Start of Block
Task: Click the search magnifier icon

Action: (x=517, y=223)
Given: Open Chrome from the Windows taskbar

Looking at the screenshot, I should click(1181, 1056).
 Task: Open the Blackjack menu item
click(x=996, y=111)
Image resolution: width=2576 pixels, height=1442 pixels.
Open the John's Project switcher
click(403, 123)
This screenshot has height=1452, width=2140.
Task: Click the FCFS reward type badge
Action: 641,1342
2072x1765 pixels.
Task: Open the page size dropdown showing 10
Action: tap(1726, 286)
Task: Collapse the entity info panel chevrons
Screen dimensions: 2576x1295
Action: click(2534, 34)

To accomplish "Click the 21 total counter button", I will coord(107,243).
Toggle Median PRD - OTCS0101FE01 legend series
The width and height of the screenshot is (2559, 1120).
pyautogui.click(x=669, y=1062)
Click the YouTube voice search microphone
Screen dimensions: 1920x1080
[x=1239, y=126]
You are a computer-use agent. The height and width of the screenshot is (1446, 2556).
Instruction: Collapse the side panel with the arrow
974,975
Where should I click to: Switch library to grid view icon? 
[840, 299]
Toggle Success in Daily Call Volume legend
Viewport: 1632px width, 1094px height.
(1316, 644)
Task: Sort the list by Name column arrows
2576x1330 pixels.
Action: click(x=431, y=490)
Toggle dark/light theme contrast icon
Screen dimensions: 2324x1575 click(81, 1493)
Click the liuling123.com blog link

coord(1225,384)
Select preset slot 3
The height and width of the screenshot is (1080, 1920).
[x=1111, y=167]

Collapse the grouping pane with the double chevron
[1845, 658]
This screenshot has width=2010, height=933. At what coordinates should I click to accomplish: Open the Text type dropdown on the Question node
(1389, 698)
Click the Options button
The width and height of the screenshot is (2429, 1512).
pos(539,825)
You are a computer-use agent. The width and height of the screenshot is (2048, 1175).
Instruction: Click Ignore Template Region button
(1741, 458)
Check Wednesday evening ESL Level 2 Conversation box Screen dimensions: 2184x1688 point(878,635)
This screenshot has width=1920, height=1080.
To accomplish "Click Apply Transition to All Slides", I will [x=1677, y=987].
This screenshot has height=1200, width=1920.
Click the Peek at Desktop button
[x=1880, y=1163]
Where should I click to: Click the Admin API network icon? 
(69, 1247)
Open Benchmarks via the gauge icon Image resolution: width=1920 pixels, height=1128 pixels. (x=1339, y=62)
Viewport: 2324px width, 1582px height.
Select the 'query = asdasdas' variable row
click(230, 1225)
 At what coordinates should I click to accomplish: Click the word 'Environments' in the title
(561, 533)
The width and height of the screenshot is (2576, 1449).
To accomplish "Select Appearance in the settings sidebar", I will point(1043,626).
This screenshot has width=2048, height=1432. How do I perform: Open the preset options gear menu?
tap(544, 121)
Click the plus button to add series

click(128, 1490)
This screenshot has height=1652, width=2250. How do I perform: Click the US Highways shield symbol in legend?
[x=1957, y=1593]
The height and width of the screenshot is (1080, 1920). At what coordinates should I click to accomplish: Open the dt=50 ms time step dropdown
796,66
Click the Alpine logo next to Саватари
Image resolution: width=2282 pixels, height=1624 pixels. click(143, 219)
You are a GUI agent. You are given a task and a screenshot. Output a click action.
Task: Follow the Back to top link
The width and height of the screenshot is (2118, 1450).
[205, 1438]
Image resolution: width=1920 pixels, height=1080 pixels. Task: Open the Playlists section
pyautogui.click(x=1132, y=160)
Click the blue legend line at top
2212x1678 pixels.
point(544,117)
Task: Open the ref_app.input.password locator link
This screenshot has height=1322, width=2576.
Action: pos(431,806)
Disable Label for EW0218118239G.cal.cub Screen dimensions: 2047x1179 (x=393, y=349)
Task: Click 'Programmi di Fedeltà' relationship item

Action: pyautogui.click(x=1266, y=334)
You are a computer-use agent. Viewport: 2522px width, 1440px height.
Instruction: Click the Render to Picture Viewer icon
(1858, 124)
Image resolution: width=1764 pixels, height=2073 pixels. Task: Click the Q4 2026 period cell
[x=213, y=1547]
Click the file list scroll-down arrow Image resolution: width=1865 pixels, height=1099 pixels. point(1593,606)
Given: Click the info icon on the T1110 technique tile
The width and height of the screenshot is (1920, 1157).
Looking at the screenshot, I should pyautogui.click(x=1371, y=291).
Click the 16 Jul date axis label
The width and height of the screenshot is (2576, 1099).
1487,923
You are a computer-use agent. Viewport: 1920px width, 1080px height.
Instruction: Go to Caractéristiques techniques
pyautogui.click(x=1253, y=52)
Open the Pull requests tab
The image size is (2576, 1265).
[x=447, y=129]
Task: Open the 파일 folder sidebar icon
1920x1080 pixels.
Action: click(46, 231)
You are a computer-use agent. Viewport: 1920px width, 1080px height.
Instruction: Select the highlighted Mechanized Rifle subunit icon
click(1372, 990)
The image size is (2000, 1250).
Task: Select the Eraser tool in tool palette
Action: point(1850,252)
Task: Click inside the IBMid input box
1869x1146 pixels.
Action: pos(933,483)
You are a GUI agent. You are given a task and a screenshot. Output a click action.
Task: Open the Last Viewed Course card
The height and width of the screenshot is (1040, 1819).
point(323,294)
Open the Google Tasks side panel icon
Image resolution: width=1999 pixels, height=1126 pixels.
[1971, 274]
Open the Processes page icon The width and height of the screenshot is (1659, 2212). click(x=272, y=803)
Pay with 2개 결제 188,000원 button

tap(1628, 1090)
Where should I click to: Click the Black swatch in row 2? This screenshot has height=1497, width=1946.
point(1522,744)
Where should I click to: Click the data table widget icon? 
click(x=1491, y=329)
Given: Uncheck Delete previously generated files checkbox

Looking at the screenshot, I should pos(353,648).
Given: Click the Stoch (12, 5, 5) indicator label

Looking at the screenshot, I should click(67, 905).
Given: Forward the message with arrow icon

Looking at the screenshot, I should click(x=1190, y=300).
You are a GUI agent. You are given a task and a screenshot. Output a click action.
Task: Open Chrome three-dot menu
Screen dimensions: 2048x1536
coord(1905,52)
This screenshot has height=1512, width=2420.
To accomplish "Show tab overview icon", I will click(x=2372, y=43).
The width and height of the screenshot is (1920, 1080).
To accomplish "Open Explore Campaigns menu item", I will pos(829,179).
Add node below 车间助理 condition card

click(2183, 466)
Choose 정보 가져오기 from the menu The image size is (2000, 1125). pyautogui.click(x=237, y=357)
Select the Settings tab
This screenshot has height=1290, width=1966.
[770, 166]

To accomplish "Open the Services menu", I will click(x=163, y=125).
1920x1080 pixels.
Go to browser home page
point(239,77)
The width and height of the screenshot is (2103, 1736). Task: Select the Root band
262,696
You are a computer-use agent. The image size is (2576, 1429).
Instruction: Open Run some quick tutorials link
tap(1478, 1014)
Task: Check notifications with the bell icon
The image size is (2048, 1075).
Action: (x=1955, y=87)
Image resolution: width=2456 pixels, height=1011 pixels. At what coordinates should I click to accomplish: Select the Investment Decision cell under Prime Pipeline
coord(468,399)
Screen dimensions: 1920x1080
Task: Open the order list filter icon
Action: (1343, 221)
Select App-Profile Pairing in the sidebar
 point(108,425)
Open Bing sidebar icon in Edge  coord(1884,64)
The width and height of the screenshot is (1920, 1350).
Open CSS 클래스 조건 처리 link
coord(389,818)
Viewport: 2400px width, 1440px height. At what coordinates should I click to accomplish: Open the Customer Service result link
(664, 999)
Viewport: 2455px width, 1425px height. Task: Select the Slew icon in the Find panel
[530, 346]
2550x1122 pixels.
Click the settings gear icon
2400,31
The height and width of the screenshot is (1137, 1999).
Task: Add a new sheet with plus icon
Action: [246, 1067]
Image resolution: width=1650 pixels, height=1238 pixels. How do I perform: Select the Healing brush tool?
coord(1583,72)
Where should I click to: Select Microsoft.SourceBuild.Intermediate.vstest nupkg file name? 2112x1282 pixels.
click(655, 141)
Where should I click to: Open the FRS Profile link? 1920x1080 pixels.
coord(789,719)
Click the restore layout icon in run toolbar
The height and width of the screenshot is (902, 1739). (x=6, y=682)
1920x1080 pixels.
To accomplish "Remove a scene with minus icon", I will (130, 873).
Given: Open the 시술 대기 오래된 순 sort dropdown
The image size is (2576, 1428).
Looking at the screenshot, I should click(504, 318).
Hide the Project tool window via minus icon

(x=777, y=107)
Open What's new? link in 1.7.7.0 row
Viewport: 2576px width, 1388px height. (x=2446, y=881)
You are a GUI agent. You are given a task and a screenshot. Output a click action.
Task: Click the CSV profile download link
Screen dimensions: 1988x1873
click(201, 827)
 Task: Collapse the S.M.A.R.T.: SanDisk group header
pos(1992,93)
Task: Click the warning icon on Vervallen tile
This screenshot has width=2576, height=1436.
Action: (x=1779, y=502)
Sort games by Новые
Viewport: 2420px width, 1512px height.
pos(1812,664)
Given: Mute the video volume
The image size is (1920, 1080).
End of Block
TASK OBJECTIVE — Write out exactly the lines that fall from the line with "Task: Open the Blackjack menu item" to the line with "Toggle Median PRD" in the records above, keeping both ends.

TASK SOLUTION —
 Task: Open the Blackjack menu item
click(x=996, y=111)
Image resolution: width=2576 pixels, height=1442 pixels.
Open the John's Project switcher
click(403, 123)
This screenshot has height=1452, width=2140.
Task: Click the FCFS reward type badge
Action: 641,1342
2072x1765 pixels.
Task: Open the page size dropdown showing 10
Action: tap(1726, 286)
Task: Collapse the entity info panel chevrons
Screen dimensions: 2576x1295
Action: click(2534, 34)

To accomplish "Click the 21 total counter button", I will coord(107,243).
Toggle Median PRD - OTCS0101FE01 legend series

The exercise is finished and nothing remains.